> Seite:
☆ ☆ ☆ ☆

Interview zu "Wupperschatten"

Interview zu "Wupperschatten"

Lilian Muscutt: "Alle Menschen, die sich gegen den NS-Terror auflehnten, verdienen höchsten Respekt und Anerkennung"

Die Solinger Schriftstellerin Lilian Muscutt kehrte nach einem Studium in England vor zwanzig Jahren zurück in ihre Heimatstadt und entdeckte Solingen aus neuer Perspektive. Seit 2009 schreibt sie Bücher: "Die Klingenstadt hat viel zu erzählen, finde ich. Solingen offenbart seine spannenden Seiten jenseits von Hauptstraßen in Hofschaften, Bachtälern, Wäldern – und vor allem an der Wupper. Dort im 'Kleinen' liegen große Themen verborgen."

Lilian Muscutt: "Alle Menschen, die sich gegen den NS-Terror auflehnten, verdienen höchsten Respekt und Anerkennung"
Die Autorin mit ihrem Roman "Wupperschatten". Das Buchcover hat "rauschgold coverdesign" gestaltet. Die Bildrechte für das Autorenfoto liegen bei Lilian Muscutt.

Wir freuen uns sehr, dass wir ein Interview mit Lilian Muscutt über ihren jüngsten Roman "Wupperschatten" veröffentlichen können. Christoph Gärtner, Leiter des Willi-Dickhut-Museums in Gelsenkirchen, hat das Interview mit Lilian Muscutt geführt. Und es ist kein Zufall, dass es zwei Tage vor dem 120. Geburtstag von Willi Dickhut erscheint ...

 

 

Christoph Gärtner: Worum geht’s in deinem dritten Roman „Wupperschatten“?

☆ ☆ ☆ ☆

> Bereitgestellte Einträge:

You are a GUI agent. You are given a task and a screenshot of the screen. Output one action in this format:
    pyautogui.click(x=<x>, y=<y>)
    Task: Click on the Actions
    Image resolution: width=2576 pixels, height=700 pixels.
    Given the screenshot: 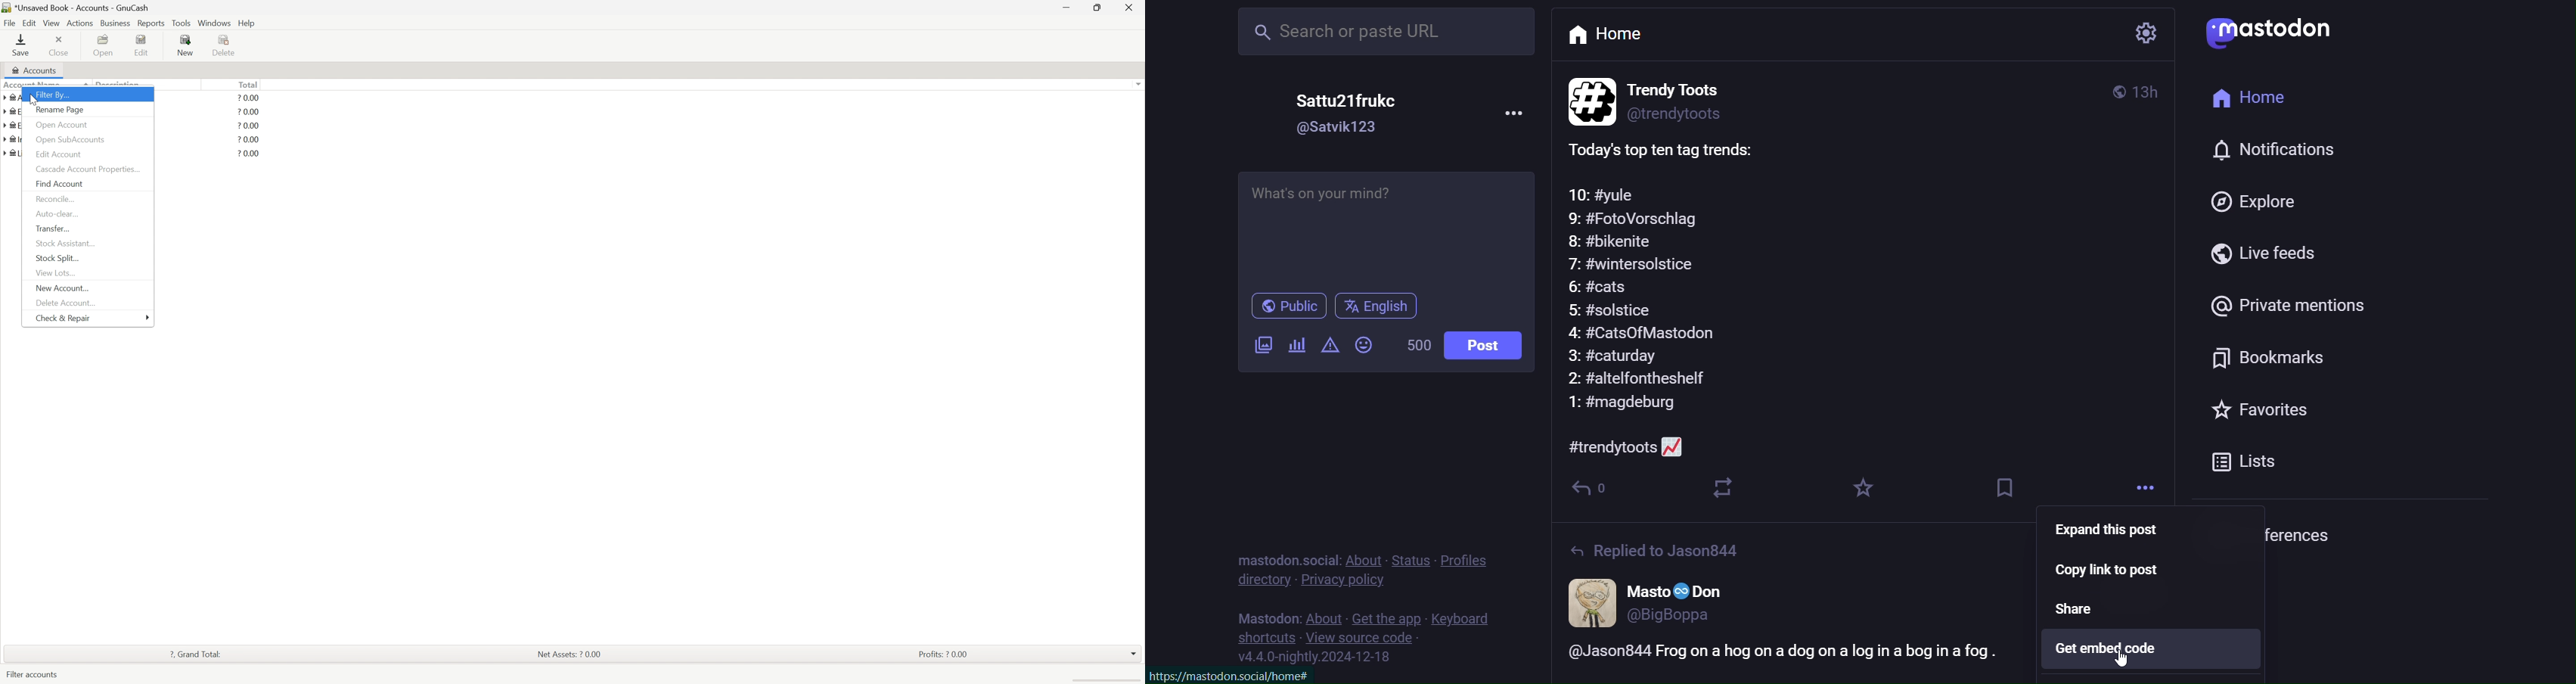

☆ ☆ ☆ ☆

> Aufgabe: Übernimm aus dem Interview zu „Wupperschatten“ wortgetreu den Abschnitt von „Die Solinger Schriftstellerin“ bis einschließlich „bei Lilian Muscutt.“.

> Ergebnis:
Die Solinger Schriftstellerin Lilian Muscutt kehrte nach einem Studium in England vor zwanzig Jahren zurück in ihre Heimatstadt und entdeckte Solingen aus neuer Perspektive. Seit 2009 schreibt sie Bücher: "Die Klingenstadt hat viel zu erzählen, finde ich. Solingen offenbart seine spannenden Seiten jenseits von Hauptstraßen in Hofschaften, Bachtälern, Wäldern – und vor allem an der Wupper. Dort im 'Kleinen' liegen große Themen verborgen."

Lilian Muscutt: "Alle Menschen, die sich gegen den NS-Terror auflehnten, verdienen höchsten Respekt und Anerkennung"
Die Autorin mit ihrem Roman "Wupperschatten". Das Buchcover hat "rauschgold coverdesign" gestaltet. Die Bildrechte für das Autorenfoto liegen bei Lilian Muscutt.